The Convention has, in the intervening years, assumed the contours of universality. The achievements it embodies are immense, arising from one of the most successful law-making processes at the United Nations. In November 1967 Ambassador Arvid Pardo of Malta launched a new international discourse on the oceans, based upon justice among States and recognition that ocean space and its finite resources should be dealt with holistically. He provided the catalyst for negotiations that culminated in the Convention, a framework for dealing with all the ways in which humanity interacts with the oceans. The Convention has created a robust but flexible framework for balancing intricate relationships, such as those of coastal states and seafaring nations, as well as for balancing protection and preservation of the marine environment with sustainable use of resources of the oceans.

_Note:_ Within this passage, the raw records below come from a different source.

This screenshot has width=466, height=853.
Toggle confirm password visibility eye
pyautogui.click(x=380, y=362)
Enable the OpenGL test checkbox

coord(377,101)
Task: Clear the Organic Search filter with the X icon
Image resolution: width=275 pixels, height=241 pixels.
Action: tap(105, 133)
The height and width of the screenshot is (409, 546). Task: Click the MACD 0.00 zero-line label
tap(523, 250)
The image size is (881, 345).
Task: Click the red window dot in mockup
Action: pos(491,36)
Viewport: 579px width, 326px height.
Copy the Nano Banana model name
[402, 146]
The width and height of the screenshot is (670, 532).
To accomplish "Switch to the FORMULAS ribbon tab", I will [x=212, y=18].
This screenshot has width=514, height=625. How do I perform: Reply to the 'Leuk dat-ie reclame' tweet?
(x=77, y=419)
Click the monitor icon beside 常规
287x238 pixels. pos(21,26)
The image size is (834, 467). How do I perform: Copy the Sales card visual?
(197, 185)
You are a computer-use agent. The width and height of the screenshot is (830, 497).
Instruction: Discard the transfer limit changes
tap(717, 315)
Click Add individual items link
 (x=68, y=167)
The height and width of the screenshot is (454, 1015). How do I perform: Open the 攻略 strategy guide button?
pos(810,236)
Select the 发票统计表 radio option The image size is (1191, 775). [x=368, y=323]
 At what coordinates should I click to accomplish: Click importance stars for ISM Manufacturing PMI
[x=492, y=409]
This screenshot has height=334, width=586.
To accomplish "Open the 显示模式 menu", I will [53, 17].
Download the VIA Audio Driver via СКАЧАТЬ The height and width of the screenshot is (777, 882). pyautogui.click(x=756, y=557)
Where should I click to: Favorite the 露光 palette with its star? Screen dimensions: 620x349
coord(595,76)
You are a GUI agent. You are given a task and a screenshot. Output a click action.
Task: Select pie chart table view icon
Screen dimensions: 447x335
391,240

To assess the importance of the Convention's contribution to global security and to sustainable development, we need only imagine a world in which the drafters of the Convention had failed. For example, without the Convention's precise description of the rights and duties of coastal states, there would have been a complex web of conflicting territorial and jurisdictional claims based on differing views of the law, providing a constant source of tensions between states and thwarting efforts to enhance security and prosperity through stable and equitable maritime boundaries. Without the framework for fisheries set out in the Convention, the roadmap for sustainable fisheries reflected in the United Nations Fish Stocks Agreement and the related regional fisheries management agreements would have been virtually inconceivable. And without that roadmap, our journey towards the eventual achievement of sustainable fisheries across the globe could hardly have started.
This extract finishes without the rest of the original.